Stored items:
============================================================

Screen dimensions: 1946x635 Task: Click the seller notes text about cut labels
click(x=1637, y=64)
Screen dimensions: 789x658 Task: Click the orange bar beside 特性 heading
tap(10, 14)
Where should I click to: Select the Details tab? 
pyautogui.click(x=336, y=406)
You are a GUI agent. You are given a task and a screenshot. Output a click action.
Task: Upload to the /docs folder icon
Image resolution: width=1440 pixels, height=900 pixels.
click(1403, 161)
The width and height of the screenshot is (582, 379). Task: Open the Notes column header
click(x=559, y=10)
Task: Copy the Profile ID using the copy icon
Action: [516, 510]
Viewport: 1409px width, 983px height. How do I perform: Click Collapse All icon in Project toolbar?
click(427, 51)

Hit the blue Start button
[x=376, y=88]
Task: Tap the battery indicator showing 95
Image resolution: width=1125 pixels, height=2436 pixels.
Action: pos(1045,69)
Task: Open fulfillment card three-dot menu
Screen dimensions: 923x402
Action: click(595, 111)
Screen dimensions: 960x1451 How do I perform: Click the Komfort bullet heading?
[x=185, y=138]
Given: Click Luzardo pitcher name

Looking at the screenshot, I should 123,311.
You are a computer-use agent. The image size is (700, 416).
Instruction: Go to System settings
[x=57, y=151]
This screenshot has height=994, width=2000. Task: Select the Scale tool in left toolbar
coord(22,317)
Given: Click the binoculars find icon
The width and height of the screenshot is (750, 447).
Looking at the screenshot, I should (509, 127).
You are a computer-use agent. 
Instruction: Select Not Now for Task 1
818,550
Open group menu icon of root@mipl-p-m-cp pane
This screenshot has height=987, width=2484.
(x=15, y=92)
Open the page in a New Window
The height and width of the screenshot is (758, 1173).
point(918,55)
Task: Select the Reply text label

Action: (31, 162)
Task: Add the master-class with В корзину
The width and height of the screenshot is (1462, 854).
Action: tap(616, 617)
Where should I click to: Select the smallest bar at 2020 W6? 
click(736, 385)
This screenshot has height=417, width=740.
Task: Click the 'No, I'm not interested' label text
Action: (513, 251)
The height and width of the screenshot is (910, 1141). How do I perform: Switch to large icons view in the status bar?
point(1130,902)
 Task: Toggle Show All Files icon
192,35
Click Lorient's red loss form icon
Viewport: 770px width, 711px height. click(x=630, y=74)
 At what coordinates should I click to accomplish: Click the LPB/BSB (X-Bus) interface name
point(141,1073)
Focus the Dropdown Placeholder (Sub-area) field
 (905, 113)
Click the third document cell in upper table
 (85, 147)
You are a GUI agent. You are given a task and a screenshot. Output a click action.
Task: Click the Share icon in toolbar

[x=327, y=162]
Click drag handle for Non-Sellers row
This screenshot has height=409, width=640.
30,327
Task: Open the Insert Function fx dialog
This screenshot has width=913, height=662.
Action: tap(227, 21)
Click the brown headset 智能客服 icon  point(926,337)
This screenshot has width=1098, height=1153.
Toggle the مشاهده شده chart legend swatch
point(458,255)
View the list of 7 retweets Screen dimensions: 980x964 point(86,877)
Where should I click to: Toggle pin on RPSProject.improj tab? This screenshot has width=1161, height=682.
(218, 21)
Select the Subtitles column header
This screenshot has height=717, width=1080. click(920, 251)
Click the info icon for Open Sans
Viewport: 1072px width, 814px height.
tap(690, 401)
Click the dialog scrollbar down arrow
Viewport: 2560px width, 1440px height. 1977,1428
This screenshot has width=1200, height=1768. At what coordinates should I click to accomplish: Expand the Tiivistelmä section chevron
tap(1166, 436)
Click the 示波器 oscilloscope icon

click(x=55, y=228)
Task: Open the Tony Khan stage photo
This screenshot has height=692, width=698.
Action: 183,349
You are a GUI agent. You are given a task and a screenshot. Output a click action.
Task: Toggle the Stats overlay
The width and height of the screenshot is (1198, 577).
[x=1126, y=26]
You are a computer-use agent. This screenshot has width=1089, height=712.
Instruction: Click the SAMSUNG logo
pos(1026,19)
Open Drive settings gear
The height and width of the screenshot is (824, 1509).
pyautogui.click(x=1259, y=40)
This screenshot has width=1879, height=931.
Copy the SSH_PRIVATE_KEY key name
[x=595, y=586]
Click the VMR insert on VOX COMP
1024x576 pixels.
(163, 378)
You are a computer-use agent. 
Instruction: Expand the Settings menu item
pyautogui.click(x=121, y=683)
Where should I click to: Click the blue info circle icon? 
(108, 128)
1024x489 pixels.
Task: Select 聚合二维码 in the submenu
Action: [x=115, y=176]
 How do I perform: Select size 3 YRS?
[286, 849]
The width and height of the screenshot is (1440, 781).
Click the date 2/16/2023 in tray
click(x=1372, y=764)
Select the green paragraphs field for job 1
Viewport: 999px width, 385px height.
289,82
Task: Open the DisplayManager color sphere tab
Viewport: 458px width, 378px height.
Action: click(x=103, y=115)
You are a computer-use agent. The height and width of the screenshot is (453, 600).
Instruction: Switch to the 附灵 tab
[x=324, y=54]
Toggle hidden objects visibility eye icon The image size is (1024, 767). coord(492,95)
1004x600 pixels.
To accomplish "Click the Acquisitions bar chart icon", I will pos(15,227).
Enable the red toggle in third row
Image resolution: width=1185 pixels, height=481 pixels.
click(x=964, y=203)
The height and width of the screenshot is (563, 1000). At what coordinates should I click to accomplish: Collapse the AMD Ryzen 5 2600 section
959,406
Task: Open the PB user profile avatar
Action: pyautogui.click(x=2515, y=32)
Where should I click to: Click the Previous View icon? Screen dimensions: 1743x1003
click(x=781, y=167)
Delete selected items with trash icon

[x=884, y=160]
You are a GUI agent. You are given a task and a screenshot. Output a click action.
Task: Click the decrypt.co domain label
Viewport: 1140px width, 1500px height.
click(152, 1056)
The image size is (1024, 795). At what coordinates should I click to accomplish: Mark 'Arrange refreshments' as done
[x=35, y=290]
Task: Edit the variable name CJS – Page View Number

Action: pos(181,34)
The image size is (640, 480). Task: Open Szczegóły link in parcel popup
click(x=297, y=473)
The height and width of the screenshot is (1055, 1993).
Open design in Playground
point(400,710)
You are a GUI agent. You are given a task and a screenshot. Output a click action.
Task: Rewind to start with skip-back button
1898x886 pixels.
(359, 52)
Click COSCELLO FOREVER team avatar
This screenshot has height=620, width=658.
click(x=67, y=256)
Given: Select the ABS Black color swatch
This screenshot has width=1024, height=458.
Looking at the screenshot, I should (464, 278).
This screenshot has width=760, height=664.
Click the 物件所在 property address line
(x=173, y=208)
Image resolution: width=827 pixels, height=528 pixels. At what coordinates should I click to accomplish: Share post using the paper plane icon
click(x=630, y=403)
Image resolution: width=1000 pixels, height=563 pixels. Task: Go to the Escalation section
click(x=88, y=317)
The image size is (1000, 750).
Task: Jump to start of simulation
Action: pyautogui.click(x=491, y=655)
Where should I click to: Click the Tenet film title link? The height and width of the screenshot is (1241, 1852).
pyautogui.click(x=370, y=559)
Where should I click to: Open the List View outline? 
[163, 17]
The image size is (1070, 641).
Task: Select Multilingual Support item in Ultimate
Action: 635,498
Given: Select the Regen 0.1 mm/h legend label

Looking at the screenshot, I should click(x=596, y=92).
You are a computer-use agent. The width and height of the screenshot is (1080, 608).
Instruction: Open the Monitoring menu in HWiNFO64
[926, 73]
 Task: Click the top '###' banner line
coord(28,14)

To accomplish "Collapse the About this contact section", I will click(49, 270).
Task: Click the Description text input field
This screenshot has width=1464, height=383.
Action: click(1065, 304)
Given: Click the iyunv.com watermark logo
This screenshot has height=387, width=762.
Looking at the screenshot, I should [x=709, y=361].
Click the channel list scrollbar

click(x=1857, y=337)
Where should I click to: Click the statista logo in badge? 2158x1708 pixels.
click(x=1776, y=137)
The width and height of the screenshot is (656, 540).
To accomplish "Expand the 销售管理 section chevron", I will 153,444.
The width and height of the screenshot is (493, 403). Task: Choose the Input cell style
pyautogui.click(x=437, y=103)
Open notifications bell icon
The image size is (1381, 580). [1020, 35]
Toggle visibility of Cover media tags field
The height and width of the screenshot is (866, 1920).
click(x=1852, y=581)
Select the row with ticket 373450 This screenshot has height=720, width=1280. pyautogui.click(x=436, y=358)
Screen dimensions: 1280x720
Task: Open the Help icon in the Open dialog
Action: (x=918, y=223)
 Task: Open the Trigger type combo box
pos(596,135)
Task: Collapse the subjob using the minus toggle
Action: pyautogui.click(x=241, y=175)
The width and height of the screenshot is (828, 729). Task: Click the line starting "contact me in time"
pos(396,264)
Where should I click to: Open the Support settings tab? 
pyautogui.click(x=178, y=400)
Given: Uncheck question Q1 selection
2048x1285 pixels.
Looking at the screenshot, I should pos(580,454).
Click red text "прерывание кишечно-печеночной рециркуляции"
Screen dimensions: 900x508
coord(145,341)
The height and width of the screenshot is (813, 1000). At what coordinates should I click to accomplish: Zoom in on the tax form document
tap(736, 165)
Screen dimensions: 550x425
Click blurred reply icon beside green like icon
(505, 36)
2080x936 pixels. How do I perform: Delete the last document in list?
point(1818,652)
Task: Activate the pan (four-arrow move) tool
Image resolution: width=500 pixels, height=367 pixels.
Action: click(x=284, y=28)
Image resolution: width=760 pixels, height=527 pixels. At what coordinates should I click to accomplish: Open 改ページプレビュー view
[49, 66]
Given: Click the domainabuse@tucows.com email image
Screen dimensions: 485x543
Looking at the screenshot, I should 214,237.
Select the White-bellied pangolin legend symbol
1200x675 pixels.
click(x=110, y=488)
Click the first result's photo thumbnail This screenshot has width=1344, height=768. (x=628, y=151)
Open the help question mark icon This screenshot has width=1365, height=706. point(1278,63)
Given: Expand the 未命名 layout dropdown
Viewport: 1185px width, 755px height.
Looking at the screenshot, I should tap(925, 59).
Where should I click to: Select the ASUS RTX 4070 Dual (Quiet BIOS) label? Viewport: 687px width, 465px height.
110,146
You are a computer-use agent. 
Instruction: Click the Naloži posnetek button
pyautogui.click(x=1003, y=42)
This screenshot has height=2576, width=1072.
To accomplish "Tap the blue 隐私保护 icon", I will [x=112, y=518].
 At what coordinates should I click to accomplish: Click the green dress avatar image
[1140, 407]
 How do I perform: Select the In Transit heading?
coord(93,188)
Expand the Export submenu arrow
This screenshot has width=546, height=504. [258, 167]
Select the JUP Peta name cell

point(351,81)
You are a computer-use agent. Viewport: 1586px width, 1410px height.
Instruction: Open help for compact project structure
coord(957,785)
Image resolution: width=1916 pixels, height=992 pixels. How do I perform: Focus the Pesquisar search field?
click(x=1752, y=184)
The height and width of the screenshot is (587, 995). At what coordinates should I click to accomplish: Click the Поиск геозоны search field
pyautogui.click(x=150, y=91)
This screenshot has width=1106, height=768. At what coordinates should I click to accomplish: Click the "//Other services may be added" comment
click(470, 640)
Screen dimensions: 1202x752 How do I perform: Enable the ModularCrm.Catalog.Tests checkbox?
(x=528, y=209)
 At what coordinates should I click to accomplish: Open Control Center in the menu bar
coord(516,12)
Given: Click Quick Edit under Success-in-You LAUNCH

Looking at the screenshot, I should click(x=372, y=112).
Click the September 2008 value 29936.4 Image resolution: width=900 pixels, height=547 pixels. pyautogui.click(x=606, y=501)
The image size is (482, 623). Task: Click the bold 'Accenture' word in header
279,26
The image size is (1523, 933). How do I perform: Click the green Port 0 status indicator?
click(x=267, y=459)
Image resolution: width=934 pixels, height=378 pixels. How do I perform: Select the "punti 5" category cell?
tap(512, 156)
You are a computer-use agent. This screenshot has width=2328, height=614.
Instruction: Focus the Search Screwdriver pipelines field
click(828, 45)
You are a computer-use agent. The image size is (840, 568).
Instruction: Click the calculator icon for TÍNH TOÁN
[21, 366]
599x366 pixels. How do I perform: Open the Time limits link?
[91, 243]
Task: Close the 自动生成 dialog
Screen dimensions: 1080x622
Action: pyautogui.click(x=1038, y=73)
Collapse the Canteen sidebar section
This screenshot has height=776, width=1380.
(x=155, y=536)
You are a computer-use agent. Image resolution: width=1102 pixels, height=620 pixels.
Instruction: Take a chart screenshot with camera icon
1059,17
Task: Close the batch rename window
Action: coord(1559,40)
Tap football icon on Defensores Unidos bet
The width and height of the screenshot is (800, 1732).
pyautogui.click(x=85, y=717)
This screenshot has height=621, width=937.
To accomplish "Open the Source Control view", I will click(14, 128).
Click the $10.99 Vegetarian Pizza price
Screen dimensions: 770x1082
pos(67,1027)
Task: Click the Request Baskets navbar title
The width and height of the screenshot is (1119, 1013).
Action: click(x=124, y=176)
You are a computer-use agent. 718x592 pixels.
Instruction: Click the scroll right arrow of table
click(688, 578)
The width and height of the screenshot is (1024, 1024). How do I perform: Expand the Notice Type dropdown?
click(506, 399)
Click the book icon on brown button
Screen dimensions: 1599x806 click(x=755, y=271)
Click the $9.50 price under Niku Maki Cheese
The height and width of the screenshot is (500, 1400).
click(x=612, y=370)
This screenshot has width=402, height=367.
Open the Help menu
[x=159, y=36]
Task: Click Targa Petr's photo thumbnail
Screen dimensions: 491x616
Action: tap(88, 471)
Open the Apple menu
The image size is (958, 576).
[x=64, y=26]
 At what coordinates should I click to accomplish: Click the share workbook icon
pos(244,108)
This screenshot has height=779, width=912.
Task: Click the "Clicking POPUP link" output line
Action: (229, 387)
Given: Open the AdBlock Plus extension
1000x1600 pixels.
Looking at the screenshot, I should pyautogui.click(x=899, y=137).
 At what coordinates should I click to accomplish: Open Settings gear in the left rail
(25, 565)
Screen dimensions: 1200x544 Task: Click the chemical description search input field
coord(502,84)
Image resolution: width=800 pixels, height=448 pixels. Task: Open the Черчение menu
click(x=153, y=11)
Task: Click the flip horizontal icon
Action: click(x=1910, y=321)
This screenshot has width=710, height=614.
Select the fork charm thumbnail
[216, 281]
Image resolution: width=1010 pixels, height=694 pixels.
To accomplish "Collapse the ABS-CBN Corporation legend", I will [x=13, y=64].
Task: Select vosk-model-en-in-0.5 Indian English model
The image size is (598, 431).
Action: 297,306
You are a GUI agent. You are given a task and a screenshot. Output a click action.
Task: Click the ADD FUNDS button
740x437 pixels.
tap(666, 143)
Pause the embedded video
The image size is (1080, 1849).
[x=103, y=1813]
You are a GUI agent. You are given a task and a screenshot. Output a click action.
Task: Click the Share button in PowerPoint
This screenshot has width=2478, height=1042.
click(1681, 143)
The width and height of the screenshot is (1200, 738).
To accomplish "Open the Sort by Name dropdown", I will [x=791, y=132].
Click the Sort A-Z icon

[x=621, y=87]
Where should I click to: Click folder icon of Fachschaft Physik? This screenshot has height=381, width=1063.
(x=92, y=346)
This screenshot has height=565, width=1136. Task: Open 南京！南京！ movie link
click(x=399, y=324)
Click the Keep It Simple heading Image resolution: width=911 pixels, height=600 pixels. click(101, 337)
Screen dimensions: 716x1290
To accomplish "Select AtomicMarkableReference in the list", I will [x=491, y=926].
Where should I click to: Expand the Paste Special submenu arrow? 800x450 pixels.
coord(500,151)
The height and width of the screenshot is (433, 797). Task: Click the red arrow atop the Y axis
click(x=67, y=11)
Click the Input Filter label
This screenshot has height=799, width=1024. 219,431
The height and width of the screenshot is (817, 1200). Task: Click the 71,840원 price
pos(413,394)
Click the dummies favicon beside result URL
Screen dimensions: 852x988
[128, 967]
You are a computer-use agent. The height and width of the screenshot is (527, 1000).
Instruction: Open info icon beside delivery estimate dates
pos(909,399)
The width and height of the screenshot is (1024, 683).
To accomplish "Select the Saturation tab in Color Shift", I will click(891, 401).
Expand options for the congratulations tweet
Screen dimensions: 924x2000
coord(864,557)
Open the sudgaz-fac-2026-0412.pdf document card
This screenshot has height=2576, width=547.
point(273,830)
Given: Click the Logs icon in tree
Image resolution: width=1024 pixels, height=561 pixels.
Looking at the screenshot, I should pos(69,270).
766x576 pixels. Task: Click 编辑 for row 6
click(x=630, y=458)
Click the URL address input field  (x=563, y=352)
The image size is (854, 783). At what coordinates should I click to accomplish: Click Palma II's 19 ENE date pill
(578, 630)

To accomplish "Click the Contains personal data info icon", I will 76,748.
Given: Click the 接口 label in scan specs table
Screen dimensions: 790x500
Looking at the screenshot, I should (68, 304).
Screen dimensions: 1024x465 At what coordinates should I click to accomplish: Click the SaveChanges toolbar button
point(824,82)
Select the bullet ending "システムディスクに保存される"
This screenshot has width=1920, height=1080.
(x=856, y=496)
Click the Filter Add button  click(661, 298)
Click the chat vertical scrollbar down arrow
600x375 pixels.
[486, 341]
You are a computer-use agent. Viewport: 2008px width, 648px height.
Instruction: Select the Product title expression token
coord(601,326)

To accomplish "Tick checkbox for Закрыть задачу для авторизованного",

============================================================

[ASSIGNMENT]: Copy all lines from the entries that contain the word "card".

[SOLVED PROBLEM]:
Task: Open fulfillment card three-dot menu
Open the sudgaz-fac-2026-0412.pdf document card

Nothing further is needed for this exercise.